Double check is a fairly rare but especially powerful form of discovered attack. As in other forms of discovered attack, moving one piece reveals an attack from another piece. In this case, though, both the piece being moved and the piece being uncovered are used to attack the king. (In chess notation, double check can be notated with ++, though in other cases that can also be used to signify checkmate.)
- Unlike other discovered attacks and double attacks, double check isn’t necessarily guaranteed to win material, since the subject of both attacks is the king. That said, a player on the wrong side of double check only has one out: they have to move the king. At the very least, this is likely to cost them a tempo, and possibly a piece as well.
- Of course, the same move can also result in a discovered checkmate, especially in situations where the enemy king is cornered or “smothered” by its own pieces.
- Note, in standard chess, the maximum number of pieces that can be checking a king at once is two. In certain chess problems involving fairy pieces, however, it may be possible to triple check or even quadruple check a king.

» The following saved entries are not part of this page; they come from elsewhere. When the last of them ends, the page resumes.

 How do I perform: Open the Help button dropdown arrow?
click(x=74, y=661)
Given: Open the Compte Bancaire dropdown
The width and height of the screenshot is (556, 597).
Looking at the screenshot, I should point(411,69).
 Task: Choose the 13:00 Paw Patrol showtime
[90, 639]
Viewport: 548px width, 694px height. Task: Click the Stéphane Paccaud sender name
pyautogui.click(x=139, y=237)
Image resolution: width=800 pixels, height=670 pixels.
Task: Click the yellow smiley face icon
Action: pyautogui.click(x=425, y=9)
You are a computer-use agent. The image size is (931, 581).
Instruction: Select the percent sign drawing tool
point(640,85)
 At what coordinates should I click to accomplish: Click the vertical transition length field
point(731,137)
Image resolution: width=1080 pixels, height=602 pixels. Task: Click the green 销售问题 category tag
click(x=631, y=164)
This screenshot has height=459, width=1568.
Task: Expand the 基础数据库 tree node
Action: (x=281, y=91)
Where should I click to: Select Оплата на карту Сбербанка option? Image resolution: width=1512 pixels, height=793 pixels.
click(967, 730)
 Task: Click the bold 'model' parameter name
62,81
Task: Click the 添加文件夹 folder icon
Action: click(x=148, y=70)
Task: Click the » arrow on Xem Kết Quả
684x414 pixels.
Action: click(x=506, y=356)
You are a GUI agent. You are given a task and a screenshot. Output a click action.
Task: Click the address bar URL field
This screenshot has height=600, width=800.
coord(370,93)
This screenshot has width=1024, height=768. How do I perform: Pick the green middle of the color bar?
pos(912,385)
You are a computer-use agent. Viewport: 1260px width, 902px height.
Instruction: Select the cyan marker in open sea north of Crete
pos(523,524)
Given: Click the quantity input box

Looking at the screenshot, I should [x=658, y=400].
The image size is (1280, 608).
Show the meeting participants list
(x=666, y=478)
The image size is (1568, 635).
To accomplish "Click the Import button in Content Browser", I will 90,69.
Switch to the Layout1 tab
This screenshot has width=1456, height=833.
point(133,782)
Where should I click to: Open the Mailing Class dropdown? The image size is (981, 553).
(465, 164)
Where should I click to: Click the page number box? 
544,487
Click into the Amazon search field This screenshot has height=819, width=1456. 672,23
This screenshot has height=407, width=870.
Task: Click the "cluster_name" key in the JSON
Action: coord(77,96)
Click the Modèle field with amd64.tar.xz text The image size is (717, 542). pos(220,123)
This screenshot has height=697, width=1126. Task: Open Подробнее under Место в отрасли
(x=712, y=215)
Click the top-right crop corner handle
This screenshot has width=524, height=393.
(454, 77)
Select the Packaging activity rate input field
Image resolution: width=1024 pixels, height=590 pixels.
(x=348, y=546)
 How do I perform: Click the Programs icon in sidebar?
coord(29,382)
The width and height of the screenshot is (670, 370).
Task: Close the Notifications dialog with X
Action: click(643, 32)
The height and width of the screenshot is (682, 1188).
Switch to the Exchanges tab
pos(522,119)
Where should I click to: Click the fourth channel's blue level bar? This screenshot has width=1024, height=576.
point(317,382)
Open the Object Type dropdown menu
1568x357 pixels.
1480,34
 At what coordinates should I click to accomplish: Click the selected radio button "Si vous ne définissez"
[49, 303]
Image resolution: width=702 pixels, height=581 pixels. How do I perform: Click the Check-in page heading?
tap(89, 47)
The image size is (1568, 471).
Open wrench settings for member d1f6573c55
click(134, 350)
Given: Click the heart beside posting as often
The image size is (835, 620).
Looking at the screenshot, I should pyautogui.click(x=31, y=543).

How to Perform Double Check
Since double check is most often a form of discovered attack, many of the same guidelines apply here.
- Though in practice double check nearly always comes about as a form of discovered attack, there is one other, highly improbable way to set up double check without moving either piece that’s attacking the king. It’s theoretically possible to reveal a double check by capturing with a pawn en passant.
- In this case, the capturing pawn would both uncover an attack from a piece behind it while also removing an enemy pawn blocking another lane or file. While this scenario is extremely unlikely to occur in actual play, it sometimes shows up in chess problems and practice positions.
How to Respond to Double Check
There is good news and bad news about being caught in double check. The good news is that your only move is to move your king. The bad news is that it may not matter very much. Because a double check by definition requires two different lanes or files to be open at once, it’s impossible to block or capture your way out of it without moving the king. This is also why double check is exceptionally deadly near corners or when the king is surrounded by pieces that limit its mobility.
Being forced to move your king will usually result in a lost tempo and frequently drive you into a worse position than before. That said, in very rare cases, it may be possible for the defending king to capture one of its attackers while escaping the other.
Double Check in Practice: The Evergreen Game
While the difficulty of pulling off double check makes it relatively rare in practice, there is at least one notable game where it figures prominently. The so-called “Evergreen Game” between early chess master Adolf Anderssen and Jean Dufresne in 1852. On turn 21, Anderssen, playing white, checked black’s king on e8 with an aggressive capture on d7.
With no other options, Dufresne captured the white queen, but then Anderssen revealed a trap. Anderssen had already set up a bishop on d3 and a rook on d1. With Bf5++, Anderssen uncovered a devastating double check from both the rook and the bishop. Mate followed three moves later.